Tito Karnavian Apresiasi Tata Kelola APBD Pemprov Jabar 2025
Kementerian Dalam Negeri (Kemendagri) mengapresiasi tata kelola APBD 2025 Pemprov Jabar di bawah komando Gubernur Dedi Mulyadi.
Berita Terkini, Eksklusif di Channel WhatsApp Inilahkoran.id
INILAHKORAN, Bandung - Kementerian Dalam Negeri (Kemendagri) mengapresiasi tata kelola APBD 2025 Pemprov Jabar di bawah komando Gubernur Dedi Mulyadi.
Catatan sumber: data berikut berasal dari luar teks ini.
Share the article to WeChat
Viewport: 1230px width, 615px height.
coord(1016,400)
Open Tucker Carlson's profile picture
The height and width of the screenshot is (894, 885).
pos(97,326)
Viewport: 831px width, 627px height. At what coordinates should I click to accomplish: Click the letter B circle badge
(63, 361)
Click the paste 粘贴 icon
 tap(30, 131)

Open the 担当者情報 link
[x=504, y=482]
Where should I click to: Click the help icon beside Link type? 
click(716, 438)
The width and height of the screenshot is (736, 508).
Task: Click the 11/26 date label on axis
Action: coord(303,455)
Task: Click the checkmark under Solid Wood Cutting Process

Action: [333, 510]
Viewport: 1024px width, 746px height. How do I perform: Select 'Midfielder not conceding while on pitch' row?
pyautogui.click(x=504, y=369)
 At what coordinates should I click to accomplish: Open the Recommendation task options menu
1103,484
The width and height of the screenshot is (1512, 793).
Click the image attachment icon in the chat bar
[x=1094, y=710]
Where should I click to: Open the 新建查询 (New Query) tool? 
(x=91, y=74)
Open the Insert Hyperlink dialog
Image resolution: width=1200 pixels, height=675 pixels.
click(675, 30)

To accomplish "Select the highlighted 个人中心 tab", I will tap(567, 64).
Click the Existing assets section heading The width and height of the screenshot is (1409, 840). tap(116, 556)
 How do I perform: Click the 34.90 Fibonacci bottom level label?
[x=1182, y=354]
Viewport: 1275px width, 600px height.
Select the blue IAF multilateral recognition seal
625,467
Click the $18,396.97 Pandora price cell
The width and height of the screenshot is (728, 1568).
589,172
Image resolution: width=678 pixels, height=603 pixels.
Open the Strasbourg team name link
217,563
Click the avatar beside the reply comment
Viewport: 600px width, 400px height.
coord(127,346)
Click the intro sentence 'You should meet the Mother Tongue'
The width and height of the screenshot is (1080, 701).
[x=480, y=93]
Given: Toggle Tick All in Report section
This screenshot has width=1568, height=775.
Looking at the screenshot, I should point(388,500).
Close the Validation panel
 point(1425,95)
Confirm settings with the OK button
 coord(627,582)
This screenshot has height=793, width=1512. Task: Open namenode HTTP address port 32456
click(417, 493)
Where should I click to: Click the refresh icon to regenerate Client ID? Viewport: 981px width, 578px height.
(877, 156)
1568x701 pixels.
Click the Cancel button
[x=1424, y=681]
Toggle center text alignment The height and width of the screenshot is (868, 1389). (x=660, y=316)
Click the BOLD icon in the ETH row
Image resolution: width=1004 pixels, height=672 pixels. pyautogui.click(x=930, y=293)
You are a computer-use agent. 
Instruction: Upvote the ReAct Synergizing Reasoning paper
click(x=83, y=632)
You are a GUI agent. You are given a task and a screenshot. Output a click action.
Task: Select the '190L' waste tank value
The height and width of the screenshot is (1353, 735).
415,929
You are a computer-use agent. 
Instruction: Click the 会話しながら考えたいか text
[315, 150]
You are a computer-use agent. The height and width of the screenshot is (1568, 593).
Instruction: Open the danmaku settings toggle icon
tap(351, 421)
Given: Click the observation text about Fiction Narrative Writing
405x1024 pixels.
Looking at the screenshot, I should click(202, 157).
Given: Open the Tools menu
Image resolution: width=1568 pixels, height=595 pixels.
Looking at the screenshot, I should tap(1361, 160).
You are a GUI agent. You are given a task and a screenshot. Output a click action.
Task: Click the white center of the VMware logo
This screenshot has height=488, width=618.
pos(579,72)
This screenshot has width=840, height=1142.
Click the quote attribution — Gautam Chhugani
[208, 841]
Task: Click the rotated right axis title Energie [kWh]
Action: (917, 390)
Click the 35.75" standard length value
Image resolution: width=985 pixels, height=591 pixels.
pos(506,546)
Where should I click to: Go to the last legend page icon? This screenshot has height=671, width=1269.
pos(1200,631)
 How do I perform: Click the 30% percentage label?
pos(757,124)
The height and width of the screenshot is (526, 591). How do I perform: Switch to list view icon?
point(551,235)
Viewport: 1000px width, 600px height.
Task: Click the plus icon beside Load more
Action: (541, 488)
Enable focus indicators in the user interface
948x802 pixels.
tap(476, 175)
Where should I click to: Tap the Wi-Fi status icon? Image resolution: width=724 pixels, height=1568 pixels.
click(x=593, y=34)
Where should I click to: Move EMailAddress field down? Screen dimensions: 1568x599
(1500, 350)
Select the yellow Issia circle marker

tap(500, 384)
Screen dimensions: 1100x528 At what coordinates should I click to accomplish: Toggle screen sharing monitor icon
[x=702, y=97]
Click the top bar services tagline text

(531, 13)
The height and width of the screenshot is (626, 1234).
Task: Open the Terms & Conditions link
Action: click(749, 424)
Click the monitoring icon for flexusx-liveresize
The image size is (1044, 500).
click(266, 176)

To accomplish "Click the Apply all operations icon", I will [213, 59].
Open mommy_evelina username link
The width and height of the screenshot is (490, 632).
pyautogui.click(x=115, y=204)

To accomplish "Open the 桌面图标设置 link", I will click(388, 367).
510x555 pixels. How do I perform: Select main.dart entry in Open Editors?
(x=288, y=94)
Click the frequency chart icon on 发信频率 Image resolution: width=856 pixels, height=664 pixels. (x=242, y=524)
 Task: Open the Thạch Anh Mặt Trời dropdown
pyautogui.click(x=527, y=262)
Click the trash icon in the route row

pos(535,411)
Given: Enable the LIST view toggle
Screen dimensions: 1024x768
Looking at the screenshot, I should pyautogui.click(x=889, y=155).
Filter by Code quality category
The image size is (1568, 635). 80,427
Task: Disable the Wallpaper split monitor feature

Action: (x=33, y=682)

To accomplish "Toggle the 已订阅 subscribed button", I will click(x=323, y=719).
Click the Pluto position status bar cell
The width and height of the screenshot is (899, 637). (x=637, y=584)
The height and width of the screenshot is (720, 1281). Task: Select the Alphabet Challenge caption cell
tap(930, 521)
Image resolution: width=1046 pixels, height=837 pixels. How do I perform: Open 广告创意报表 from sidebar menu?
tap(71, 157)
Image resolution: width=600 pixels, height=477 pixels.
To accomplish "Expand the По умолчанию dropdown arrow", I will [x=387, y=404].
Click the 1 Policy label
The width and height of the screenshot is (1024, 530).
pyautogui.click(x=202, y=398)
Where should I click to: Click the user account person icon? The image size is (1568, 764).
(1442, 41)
Tito Karnavian menyebut, berdasarkan data yang dimiliki Ditjen Bina Keuangan Daerah Kemendagri, realisasi belanja dan pendapatan Jabar paling tinggi di antara provinsi lain di Indonesia.
Jabar mencatat realisasi belanja hingga 2 Mei 2025, sudah mencapai 21,91 persen, sementara dari sisi pendapatan daerah sudah di angka 32,94 persen.
“Jawa Barat ini bagus 32 persen, apresiasi saya Pak Gubernur, Pak Dedi [Mulyadi], angka ini menunjukan prestasi, menunjukan kinerja, tak bisa dibantah,” katanya dalalam Rapat Koordinasi Nasional terkait Percepatan Realisasi APBD Tahun 2025 Ditjen Bina Keuangan Daerah di Channel Youtube, Kamis 8 Mei 2025.
Menurut Tito, posisi pengelolaan keuangan APBD Jabar 2025 di tangan Dedi Mulyadi menunjukan kemampuan realisasi belanja yang tinggi, sementara pendapatan pun melebihi porsi belanja.
"Pembelanjaan juga lumayan bagus, tertinggi bahkan. Belanja seluruh provinsi kalah oleh Jabar, 21,91 persen. Artinya uang beredar,” ucapnya.
Adanya selisih antara belanja dan pendapatan, Pemprov Jabar menurutnya bisa memiliki cadangan anggaran jika terjadi bencana atau belanja tidak terduga.
"Masih punya cadangan sebanyak lebih kurang 11 persen atau 10 persen. Artinya kalau ada bencana dan lain-lain, itu Kang Dedi ada uang,” kata Tito.
Kemendagri menaruh perhatian khusus pada realisasi pendapatan dan belanja di APBD 2025, guna mendongkrak pertumbuhan ekonomi di daerah dan Nasional.
"Yang kami rasakan ada kelambatan belanja barang dan jasa di daerah, yang membuat realisasi belanja rendah,” katanya.
Data realisasi APBD seluruh provinsi menunjukan jika realisasi belanja baru mencapai Rp88,74 triliun pada 30 April 2025, menurun dibanding periode yang sama pada 2024 lalu yang mencapai Rp102,1 triliun.
Jabar sendiri masuk ke dalam 3 provinsi terbesar yang sudah mencapai pendapatan di atas 30 persen, dibanding rata-rata seluruh provinsi yang mencapai 24,33 persen. Sementara belanja Jabar di atas rata-rata provinsi lain yang baru mencapai 15,02 persen.
Menurutnya, belanja pemerintah daerah penting sebagai motor penggerak ekonomi lokal.
"Kalau belanjanya kurang, maka otomatis uang yang beredar di masyarakat juga kurang, dan swasta juga tak bergerak karena tidak dipicu, tidak distimulasi pemerintah,” tandasnya.